-- START --

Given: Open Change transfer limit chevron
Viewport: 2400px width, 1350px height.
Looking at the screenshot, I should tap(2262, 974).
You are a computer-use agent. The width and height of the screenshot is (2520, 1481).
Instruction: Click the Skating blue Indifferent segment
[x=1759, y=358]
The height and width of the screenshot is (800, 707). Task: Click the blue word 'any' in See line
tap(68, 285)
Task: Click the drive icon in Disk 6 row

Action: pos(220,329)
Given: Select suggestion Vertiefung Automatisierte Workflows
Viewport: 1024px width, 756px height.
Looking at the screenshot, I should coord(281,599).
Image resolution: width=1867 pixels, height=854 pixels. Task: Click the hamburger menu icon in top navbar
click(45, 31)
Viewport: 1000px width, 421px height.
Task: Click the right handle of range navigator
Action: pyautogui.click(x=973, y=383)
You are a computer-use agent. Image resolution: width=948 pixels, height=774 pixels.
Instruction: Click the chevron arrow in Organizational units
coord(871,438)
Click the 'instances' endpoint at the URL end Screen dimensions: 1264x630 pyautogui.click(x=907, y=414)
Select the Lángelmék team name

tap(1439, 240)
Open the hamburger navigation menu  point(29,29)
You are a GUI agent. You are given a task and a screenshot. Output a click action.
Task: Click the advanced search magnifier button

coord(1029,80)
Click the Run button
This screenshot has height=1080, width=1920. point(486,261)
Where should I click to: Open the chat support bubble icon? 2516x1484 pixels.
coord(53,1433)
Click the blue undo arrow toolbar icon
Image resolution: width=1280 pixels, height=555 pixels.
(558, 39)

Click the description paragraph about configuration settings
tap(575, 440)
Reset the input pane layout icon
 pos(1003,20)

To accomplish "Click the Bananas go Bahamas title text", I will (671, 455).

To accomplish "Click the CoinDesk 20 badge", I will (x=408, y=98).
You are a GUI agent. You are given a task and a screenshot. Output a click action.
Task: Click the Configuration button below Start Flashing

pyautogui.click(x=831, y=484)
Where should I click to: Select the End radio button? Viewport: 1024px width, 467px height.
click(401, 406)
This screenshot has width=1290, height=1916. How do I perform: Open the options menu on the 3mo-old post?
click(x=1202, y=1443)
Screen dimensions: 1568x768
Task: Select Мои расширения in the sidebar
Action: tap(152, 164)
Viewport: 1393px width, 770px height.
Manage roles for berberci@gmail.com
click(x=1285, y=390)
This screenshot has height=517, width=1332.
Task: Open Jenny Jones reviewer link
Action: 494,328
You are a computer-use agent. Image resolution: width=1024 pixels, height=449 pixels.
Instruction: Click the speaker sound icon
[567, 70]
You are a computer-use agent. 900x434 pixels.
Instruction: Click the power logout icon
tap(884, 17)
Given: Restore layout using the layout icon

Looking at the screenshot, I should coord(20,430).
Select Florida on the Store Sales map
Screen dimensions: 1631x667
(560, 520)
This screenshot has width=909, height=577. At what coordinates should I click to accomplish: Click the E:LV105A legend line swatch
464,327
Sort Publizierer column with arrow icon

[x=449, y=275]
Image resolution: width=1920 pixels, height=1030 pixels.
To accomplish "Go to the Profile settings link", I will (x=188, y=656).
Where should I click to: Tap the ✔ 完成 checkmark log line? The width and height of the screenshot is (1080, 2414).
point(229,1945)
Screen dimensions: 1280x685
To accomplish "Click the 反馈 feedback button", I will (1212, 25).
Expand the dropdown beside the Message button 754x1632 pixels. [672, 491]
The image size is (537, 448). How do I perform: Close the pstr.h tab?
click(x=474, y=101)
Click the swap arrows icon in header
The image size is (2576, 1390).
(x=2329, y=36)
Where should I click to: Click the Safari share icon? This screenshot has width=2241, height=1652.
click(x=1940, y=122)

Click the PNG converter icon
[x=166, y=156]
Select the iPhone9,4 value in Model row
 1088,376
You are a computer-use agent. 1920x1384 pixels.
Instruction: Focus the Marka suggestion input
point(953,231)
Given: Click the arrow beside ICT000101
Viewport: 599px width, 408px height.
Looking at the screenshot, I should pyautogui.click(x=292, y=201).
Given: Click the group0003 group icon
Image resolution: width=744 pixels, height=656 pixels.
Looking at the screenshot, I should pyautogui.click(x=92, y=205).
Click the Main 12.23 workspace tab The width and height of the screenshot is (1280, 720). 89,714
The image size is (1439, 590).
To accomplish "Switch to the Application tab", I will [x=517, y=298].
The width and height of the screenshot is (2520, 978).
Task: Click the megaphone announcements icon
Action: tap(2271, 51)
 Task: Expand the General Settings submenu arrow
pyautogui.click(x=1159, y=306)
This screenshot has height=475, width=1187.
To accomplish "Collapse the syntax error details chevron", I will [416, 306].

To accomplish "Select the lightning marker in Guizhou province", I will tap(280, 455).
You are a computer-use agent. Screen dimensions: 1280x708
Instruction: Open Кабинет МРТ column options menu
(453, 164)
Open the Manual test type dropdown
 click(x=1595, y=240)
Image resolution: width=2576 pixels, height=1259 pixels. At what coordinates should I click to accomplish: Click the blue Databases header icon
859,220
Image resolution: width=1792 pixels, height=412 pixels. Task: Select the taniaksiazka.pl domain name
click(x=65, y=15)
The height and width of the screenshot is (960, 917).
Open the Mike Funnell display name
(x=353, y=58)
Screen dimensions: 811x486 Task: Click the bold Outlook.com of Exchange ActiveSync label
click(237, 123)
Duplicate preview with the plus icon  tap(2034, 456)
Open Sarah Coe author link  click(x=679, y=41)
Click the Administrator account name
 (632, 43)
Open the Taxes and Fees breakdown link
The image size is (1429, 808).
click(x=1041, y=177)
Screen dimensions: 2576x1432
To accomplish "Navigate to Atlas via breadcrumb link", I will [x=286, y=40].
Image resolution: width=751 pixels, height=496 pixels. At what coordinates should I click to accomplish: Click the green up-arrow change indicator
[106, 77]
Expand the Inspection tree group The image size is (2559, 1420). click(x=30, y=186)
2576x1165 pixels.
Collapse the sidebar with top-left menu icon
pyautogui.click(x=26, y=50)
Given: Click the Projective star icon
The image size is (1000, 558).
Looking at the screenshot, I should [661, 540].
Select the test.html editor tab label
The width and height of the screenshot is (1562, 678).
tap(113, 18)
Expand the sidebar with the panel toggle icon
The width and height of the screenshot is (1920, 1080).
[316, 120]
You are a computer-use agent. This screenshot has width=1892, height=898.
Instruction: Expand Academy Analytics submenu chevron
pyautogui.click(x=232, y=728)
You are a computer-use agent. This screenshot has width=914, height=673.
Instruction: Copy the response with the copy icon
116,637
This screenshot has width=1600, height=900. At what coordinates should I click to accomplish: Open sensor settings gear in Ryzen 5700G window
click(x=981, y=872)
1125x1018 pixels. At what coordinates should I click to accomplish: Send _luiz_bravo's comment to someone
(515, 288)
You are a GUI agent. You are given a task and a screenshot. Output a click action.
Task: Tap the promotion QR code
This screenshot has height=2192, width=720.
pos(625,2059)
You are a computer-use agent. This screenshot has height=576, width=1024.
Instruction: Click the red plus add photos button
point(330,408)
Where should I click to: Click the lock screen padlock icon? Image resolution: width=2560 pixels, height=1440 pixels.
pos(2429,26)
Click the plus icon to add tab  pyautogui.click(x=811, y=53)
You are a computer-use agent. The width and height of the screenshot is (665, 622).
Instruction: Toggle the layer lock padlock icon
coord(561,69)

-- END --

Copy every one of the records above word for word, line by line, with nothing added, dropped, or changed.

Given: Open Change transfer limit chevron
Viewport: 2400px width, 1350px height.
Looking at the screenshot, I should tap(2262, 974).
You are a computer-use agent. The width and height of the screenshot is (2520, 1481).
Instruction: Click the Skating blue Indifferent segment
[x=1759, y=358]
The height and width of the screenshot is (800, 707). Task: Click the blue word 'any' in See line
tap(68, 285)
Task: Click the drive icon in Disk 6 row

Action: pos(220,329)
Given: Select suggestion Vertiefung Automatisierte Workflows
Viewport: 1024px width, 756px height.
Looking at the screenshot, I should coord(281,599).
Image resolution: width=1867 pixels, height=854 pixels. Task: Click the hamburger menu icon in top navbar
click(45, 31)
Viewport: 1000px width, 421px height.
Task: Click the right handle of range navigator
Action: pyautogui.click(x=973, y=383)
You are a computer-use agent. Image resolution: width=948 pixels, height=774 pixels.
Instruction: Click the chevron arrow in Organizational units
coord(871,438)
Click the 'instances' endpoint at the URL end Screen dimensions: 1264x630 pyautogui.click(x=907, y=414)
Select the Lángelmék team name

tap(1439, 240)
Open the hamburger navigation menu  point(29,29)
You are a GUI agent. You are given a task and a screenshot. Output a click action.
Task: Click the advanced search magnifier button

coord(1029,80)
Click the Run button
This screenshot has height=1080, width=1920. point(486,261)
Where should I click to: Open the chat support bubble icon? 2516x1484 pixels.
coord(53,1433)
Click the blue undo arrow toolbar icon
Image resolution: width=1280 pixels, height=555 pixels.
(558, 39)

Click the description paragraph about configuration settings
tap(575, 440)
Reset the input pane layout icon
 pos(1003,20)

To accomplish "Click the Bananas go Bahamas title text", I will (671, 455).

To accomplish "Click the CoinDesk 20 badge", I will (x=408, y=98).
You are a GUI agent. You are given a task and a screenshot. Output a click action.
Task: Click the Configuration button below Start Flashing

pyautogui.click(x=831, y=484)
Where should I click to: Select the End radio button? Viewport: 1024px width, 467px height.
click(401, 406)
This screenshot has width=1290, height=1916. How do I perform: Open the options menu on the 3mo-old post?
click(x=1202, y=1443)
Screen dimensions: 1568x768
Task: Select Мои расширения in the sidebar
Action: tap(152, 164)
Viewport: 1393px width, 770px height.
Manage roles for berberci@gmail.com
click(x=1285, y=390)
This screenshot has height=517, width=1332.
Task: Open Jenny Jones reviewer link
Action: 494,328
You are a computer-use agent. Image resolution: width=1024 pixels, height=449 pixels.
Instruction: Click the speaker sound icon
[567, 70]
You are a computer-use agent. 900x434 pixels.
Instruction: Click the power logout icon
tap(884, 17)
Given: Restore layout using the layout icon

Looking at the screenshot, I should coord(20,430).
Select Florida on the Store Sales map
Screen dimensions: 1631x667
(560, 520)
This screenshot has width=909, height=577. At what coordinates should I click to accomplish: Click the E:LV105A legend line swatch
464,327
Sort Publizierer column with arrow icon

[x=449, y=275]
Image resolution: width=1920 pixels, height=1030 pixels.
To accomplish "Go to the Profile settings link", I will (x=188, y=656).
Where should I click to: Tap the ✔ 完成 checkmark log line? The width and height of the screenshot is (1080, 2414).
point(229,1945)
Screen dimensions: 1280x685
To accomplish "Click the 反馈 feedback button", I will (1212, 25).
Expand the dropdown beside the Message button 754x1632 pixels. [672, 491]
The image size is (537, 448). How do I perform: Close the pstr.h tab?
click(x=474, y=101)
Click the swap arrows icon in header
The image size is (2576, 1390).
(x=2329, y=36)
Where should I click to: Click the Safari share icon? This screenshot has width=2241, height=1652.
click(x=1940, y=122)

Click the PNG converter icon
[x=166, y=156]
Select the iPhone9,4 value in Model row
 1088,376
You are a computer-use agent. 1920x1384 pixels.
Instruction: Focus the Marka suggestion input
point(953,231)
Given: Click the arrow beside ICT000101
Viewport: 599px width, 408px height.
Looking at the screenshot, I should pyautogui.click(x=292, y=201).
Given: Click the group0003 group icon
Image resolution: width=744 pixels, height=656 pixels.
Looking at the screenshot, I should pyautogui.click(x=92, y=205).
Click the Main 12.23 workspace tab The width and height of the screenshot is (1280, 720). 89,714
The image size is (1439, 590).
To accomplish "Switch to the Application tab", I will [x=517, y=298].
The width and height of the screenshot is (2520, 978).
Task: Click the megaphone announcements icon
Action: tap(2271, 51)
 Task: Expand the General Settings submenu arrow
pyautogui.click(x=1159, y=306)
This screenshot has height=475, width=1187.
To accomplish "Collapse the syntax error details chevron", I will [416, 306].

To accomplish "Select the lightning marker in Guizhou province", I will tap(280, 455).
You are a computer-use agent. Screen dimensions: 1280x708
Instruction: Open Кабинет МРТ column options menu
(453, 164)
Open the Manual test type dropdown
 click(x=1595, y=240)
Image resolution: width=2576 pixels, height=1259 pixels. At what coordinates should I click to accomplish: Click the blue Databases header icon
859,220
Image resolution: width=1792 pixels, height=412 pixels. Task: Select the taniaksiazka.pl domain name
click(x=65, y=15)
The height and width of the screenshot is (960, 917).
Open the Mike Funnell display name
(x=353, y=58)
Screen dimensions: 811x486 Task: Click the bold Outlook.com of Exchange ActiveSync label
click(237, 123)
Duplicate preview with the plus icon  tap(2034, 456)
Open Sarah Coe author link  click(x=679, y=41)
Click the Administrator account name
 (632, 43)
Open the Taxes and Fees breakdown link
The image size is (1429, 808).
click(x=1041, y=177)
Screen dimensions: 2576x1432
To accomplish "Navigate to Atlas via breadcrumb link", I will [x=286, y=40].
Image resolution: width=751 pixels, height=496 pixels. At what coordinates should I click to accomplish: Click the green up-arrow change indicator
[106, 77]
Expand the Inspection tree group The image size is (2559, 1420). click(x=30, y=186)
2576x1165 pixels.
Collapse the sidebar with top-left menu icon
pyautogui.click(x=26, y=50)
Given: Click the Projective star icon
The image size is (1000, 558).
Looking at the screenshot, I should [661, 540].
Select the test.html editor tab label
The width and height of the screenshot is (1562, 678).
tap(113, 18)
Expand the sidebar with the panel toggle icon
The width and height of the screenshot is (1920, 1080).
[316, 120]
You are a computer-use agent. This screenshot has width=1892, height=898.
Instruction: Expand Academy Analytics submenu chevron
pyautogui.click(x=232, y=728)
You are a computer-use agent. This screenshot has width=914, height=673.
Instruction: Copy the response with the copy icon
116,637
This screenshot has width=1600, height=900. At what coordinates should I click to accomplish: Open sensor settings gear in Ryzen 5700G window
click(x=981, y=872)
1125x1018 pixels. At what coordinates should I click to accomplish: Send _luiz_bravo's comment to someone
(515, 288)
You are a GUI agent. You are given a task and a screenshot. Output a click action.
Task: Tap the promotion QR code
This screenshot has height=2192, width=720.
pos(625,2059)
You are a computer-use agent. This screenshot has height=576, width=1024.
Instruction: Click the red plus add photos button
point(330,408)
Where should I click to: Click the lock screen padlock icon? Image resolution: width=2560 pixels, height=1440 pixels.
pos(2429,26)
Click the plus icon to add tab  pyautogui.click(x=811, y=53)
You are a computer-use agent. The width and height of the screenshot is (665, 622).
Instruction: Toggle the layer lock padlock icon
coord(561,69)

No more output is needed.